Earlier in the year, the provincial government got in touch with the British Columbia Federation of Students (BCFS), then with Camosun College Student Society (CCSS) wellness and access director and BCFS campaigns coordinator Eleanor Vannan about the need for mental-health support for post-secondary students. Vannan says that the support was initially supposed to launch in September, and that the government launching it early is the result of those in power recognizing the urgent need for more mental-health support.

CCSS wellness and access director Eleanor Vannan (file photo).

“[Minister of advanced education, skills and training Melanie Mark and minister of mental health and addictions Judy Darcy] have really been very aware of the scope,” says Vannan, “and, really, how far the extent of this pandemic reaches in terms of its effect on students and mental health.”

Vannan says that we need to realize that what’s happening right now as a result of COVID-19 is going to affect everyone.

“This is going to have a huge impact on, really, everyone’s mental health,” she says. “In part, we have to accept that, but we also have to be working toward strategies to really persevere, because that’s what it’s about. We’re never going to make this situation perfect.”

Vannan says that she has really started to feel the impacts of the COVID-19 restrictions recently. Just because they’re common sense and part of what we all have to do to minimize the impact of the virus doesn’t mean the mental-health aspect is as simple.

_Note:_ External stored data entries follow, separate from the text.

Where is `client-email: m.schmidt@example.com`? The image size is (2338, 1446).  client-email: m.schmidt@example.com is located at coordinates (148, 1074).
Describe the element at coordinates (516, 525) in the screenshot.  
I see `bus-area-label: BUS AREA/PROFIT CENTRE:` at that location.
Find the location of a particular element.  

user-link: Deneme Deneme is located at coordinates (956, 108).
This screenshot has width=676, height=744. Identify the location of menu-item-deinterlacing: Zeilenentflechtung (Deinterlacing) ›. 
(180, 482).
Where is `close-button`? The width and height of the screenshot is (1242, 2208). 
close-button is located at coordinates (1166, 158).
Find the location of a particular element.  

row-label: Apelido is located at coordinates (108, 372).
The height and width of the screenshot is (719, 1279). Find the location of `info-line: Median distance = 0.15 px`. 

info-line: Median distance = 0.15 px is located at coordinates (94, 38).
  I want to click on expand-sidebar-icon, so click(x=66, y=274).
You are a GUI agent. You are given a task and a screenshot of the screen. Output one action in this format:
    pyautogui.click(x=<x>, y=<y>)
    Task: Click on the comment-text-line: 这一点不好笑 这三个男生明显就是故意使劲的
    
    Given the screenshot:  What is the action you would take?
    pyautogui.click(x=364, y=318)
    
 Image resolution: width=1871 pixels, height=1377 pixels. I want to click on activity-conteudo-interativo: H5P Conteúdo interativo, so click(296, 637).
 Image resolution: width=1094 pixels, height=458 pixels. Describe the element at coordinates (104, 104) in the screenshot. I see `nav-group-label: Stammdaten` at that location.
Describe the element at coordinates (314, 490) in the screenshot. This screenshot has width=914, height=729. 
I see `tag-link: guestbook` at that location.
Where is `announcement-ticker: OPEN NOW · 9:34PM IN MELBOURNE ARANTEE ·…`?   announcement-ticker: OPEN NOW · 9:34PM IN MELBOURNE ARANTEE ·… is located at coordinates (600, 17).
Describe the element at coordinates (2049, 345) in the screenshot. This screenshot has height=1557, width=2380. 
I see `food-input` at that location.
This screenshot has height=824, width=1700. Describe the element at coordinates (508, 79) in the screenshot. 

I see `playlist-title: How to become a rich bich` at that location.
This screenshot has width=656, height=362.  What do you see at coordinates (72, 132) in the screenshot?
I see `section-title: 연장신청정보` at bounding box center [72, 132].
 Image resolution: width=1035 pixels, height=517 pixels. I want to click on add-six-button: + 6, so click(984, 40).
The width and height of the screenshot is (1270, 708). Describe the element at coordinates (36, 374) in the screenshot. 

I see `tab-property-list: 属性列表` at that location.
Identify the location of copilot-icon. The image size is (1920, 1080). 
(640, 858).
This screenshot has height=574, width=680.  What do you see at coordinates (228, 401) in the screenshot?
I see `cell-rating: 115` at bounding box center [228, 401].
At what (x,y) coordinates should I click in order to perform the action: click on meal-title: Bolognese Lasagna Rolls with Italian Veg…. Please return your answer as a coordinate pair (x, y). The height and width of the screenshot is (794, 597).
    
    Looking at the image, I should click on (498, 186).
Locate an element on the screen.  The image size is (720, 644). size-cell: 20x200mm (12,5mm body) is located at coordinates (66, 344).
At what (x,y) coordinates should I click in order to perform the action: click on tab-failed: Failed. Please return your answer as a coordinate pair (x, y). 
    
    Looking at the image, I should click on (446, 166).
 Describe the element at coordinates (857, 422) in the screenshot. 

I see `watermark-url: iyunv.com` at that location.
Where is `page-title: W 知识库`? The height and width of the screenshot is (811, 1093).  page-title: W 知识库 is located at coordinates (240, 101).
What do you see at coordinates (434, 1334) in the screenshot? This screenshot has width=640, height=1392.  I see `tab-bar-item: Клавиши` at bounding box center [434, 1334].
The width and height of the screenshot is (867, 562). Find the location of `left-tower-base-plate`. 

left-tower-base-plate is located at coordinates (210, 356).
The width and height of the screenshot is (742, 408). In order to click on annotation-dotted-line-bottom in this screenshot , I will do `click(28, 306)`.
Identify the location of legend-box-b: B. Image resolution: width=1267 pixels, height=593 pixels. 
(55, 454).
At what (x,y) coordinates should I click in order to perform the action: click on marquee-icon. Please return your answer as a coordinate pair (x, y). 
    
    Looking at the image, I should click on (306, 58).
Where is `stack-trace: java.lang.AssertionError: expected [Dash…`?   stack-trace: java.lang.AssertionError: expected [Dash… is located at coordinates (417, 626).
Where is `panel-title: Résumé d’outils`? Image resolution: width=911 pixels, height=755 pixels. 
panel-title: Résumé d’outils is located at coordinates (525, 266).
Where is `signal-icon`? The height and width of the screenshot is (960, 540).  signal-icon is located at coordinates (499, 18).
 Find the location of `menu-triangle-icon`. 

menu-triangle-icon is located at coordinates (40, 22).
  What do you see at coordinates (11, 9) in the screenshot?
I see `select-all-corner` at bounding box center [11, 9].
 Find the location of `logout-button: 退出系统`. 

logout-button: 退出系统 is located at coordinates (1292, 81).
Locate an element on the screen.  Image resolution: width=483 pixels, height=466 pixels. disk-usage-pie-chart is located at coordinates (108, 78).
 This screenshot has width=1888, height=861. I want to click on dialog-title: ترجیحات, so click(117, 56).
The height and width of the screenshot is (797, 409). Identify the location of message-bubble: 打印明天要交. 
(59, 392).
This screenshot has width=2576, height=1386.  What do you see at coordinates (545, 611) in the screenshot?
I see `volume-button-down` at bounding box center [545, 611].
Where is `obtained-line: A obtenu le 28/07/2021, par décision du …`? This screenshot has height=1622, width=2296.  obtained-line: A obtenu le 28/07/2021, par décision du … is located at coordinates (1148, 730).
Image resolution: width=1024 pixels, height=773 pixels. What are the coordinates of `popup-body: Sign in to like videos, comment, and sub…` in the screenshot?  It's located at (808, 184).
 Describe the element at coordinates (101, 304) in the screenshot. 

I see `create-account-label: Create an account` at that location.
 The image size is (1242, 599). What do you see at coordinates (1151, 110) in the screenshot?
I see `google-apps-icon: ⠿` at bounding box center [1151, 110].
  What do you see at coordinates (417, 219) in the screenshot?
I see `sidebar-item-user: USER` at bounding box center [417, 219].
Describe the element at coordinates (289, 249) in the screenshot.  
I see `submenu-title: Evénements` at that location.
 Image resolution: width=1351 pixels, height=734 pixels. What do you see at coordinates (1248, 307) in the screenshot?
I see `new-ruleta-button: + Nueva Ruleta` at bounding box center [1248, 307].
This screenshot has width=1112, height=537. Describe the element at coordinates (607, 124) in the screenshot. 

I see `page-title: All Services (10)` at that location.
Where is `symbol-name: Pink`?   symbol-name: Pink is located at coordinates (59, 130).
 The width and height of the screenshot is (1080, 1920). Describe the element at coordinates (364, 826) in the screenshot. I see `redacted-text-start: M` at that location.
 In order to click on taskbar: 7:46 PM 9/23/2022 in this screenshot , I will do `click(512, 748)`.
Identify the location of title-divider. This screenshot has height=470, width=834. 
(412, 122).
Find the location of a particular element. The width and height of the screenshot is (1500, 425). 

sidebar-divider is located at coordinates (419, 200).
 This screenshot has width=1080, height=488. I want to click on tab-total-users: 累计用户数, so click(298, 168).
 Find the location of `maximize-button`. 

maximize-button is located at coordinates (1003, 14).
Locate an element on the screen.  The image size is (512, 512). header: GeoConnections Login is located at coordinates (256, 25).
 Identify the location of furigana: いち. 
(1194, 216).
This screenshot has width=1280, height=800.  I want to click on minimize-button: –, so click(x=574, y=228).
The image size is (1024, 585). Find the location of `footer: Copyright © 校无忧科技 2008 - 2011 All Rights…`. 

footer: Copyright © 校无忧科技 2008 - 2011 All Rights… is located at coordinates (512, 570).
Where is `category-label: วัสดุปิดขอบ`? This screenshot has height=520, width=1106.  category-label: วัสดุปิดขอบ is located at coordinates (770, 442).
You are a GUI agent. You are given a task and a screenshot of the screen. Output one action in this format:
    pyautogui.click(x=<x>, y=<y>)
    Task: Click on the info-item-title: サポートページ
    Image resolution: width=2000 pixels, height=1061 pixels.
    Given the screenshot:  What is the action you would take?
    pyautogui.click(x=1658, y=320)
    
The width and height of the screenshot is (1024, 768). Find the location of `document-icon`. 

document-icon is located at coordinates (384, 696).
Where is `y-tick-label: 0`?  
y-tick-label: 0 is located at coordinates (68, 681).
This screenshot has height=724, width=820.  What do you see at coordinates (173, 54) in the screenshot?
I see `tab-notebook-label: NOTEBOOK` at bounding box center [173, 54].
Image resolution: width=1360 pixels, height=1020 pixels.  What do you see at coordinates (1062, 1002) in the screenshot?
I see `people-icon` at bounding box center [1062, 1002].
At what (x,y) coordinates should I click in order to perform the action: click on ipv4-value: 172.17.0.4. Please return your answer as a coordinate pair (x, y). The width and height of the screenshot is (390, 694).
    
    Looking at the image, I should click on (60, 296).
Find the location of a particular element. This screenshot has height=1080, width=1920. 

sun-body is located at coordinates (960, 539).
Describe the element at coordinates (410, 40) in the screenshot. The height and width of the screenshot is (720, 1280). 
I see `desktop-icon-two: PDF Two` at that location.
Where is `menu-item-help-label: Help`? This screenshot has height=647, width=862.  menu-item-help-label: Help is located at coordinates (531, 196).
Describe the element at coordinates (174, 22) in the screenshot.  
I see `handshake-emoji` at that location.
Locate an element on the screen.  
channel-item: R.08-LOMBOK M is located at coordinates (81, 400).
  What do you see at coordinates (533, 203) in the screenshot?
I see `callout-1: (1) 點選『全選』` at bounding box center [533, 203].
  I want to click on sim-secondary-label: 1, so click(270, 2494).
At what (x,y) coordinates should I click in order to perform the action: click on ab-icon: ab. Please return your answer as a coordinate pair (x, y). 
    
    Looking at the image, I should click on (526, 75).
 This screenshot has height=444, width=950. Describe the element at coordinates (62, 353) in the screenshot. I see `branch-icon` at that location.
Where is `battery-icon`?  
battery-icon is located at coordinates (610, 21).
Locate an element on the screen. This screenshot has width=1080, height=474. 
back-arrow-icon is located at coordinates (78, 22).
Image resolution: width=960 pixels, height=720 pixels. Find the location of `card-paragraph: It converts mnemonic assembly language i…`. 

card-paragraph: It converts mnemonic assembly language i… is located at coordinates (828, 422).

“I find that being able to meet with people and being able to help them, and give someone a hug, or hold them, and just be present with them while they’re going through something, is really important in my life,” she says.

The treatment and work Vannan has done around her own mental health allows her to cope with not being able to do those things.

“When we’re seeing people who are in a much earlier place in their journey toward improving their mental health and really working on themselves, it’s really hard to deal with,” she says. “Because now they’re isolated and they haven’t had years of building tools and coping strategies—it’s very hard.”

Vannan— who studies philosophy—draws attention to Aristotle’s work and writings about how humans are inherently social animals. Regardless of whether you’re an introvert or an extrovert, that really is one of our defining features, she says.

“I think we sometimes forget that; I think we especially forget that with technology. Even for introverts, we need some level of connection with other people,” she says, “and that’s really gone.”

Vannan says that with physical distancing guidelines in place, we have to find new ways to access services such as counselling, but she recognizes the limitations inherent in counselling services conducted through methods not in person.

“To a certain extent,” she says, “as much as they can be tools to compensate and accommodate, they will never be the same thing.”